Unless these next gen AI agents are buttons that perform specific tasks when I press them without the need to talk, I will be less than impressed.
How do they perform with the other Slavic languages?
“Hey Mercedes, I want cold air on my face,”
Ms. Streeter has entered the chat
Yeah! If “[I]t feels kind of demanding, too. It’s all too awkward,” to Lewin, imagine how she feels being ordered to blow on his face. It should be in the workplace handbook that she gets to slap anybody who asks her for that.
Just give us buttons. For the love of god and everything holy, just put friggin’ buttons back in the car. Don’t make me have to figure out how I need to say the thing I want so the car thinks I said the thing I want, just give me a goddamn button to do the thing I want directly. The idea that speech would be faster, easier, or more accurate than a button would only occur to someone who doesn’t ever actually have to speak to people (or who’s high enough on the food chain that it’s everyone else who’s gotta adapt to them, not the other way around).
Honest to god, how is it possibly cheaper to build an entire friggin’ machine-learning-based speech UI than to just put some goddamn buttons in the car?
Even worse – *gestures*. There is only one gesture I am ever giving a car, and it involves a single digit.
But ultimately, I thank the auto industry. They are saving me a ton of money by removing all temptation for me to every buy another new car. It was fun while it lasted.
I’ve given that one to my car plenty, the last thing I need is for it to start responding.
ROFL!
I have yet to use voice controls for anything, it just seems like an annoyance.
I’ve told this story before, but I don’t think it has made it here yet. I had a dash cam with voice recognition for a while, that allowed you to save a video or take a still photo by saying “save video” or “take picture.”
Once, I was driving home from work, and someone pulled out of a 7-Eleven parking lot right in front of me. I honked the horn and shouted, “Hey, dipshit!”

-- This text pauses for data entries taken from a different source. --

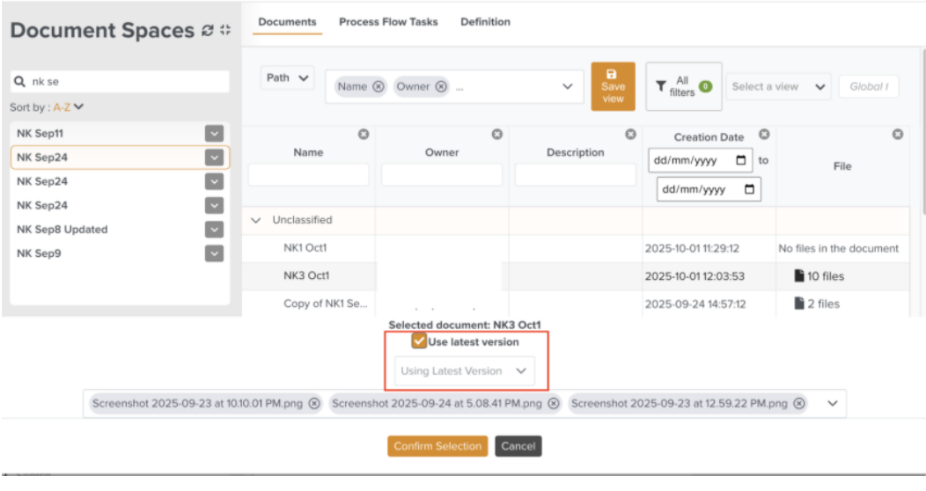Click the Cancel button
The width and height of the screenshot is (926, 491).
click(518, 446)
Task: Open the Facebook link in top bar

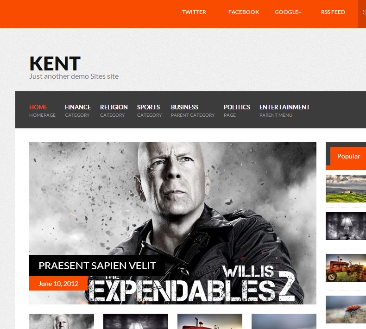Action: tap(243, 12)
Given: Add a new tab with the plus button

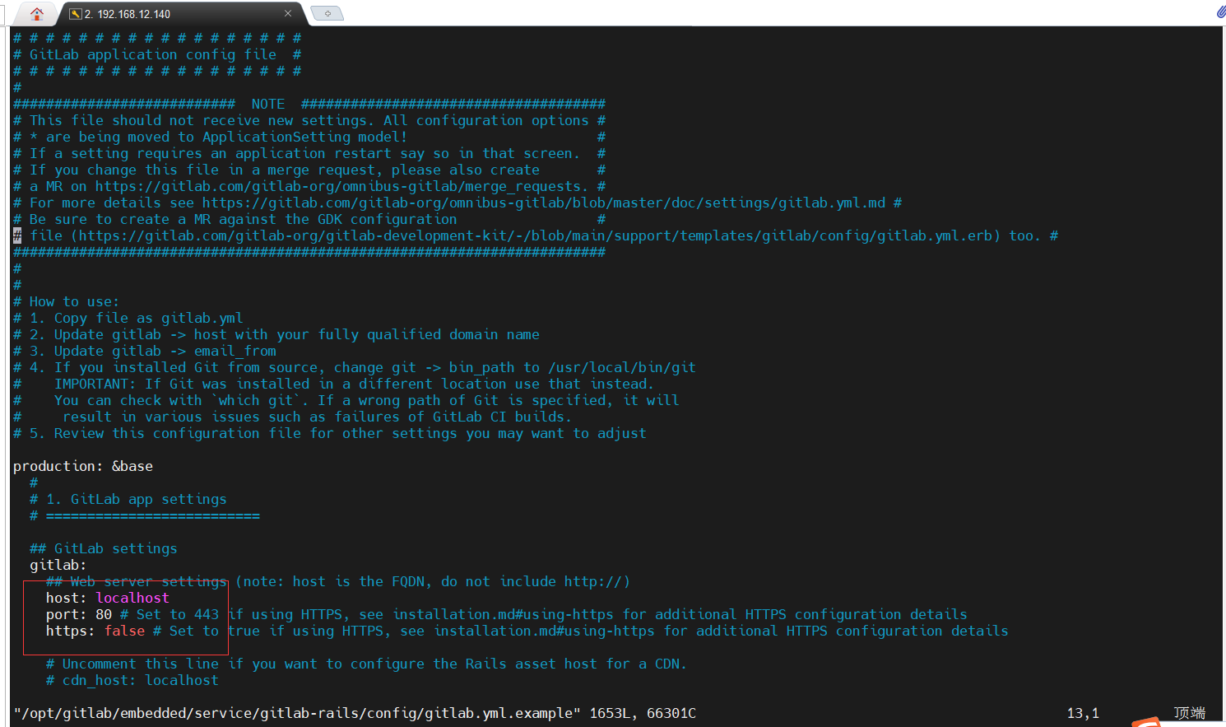Looking at the screenshot, I should (327, 13).
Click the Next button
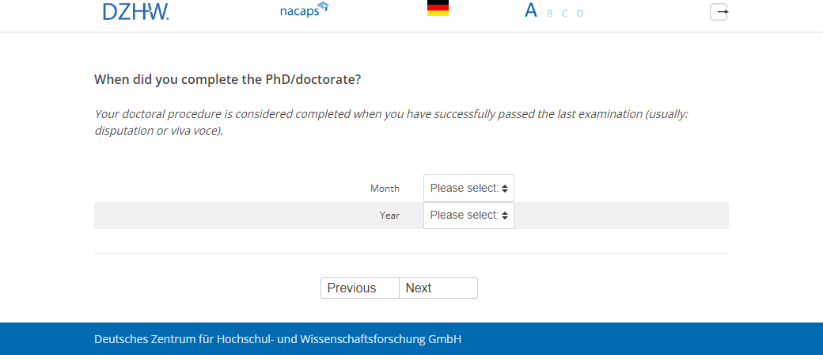823x355 pixels. click(438, 288)
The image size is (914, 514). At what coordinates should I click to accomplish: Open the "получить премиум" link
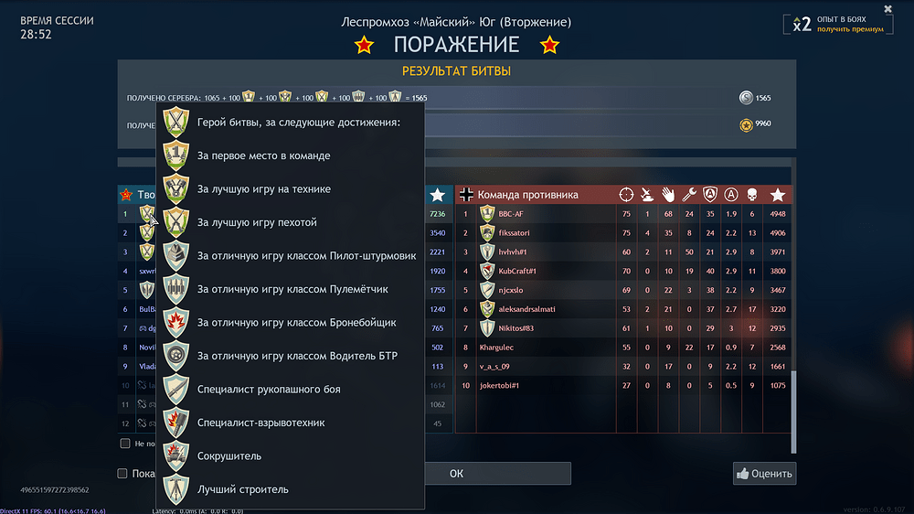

The camera took a picture.
So I tried it again. “Hey dipshit.” Click. From then on, that was my preferred voice command to take a picture.
Strangely, my wife has the same model of camera in her car, and it won’t take a picture with either “take picture” or “hey dipshit.” But sometimes random song lyrics, or even guitar riffs, will set it off.
Yeah, I agree. Voice command sucks.
I agree with you about voice command—but having your camera take pic to Hey Dipshit is kinda awesome
I had to learn my hot phrases for Helmet coms on my motorcycle helmets. Im agnostic since I use Sena and Cardo, but I find myself using the voice commands on the cardo more.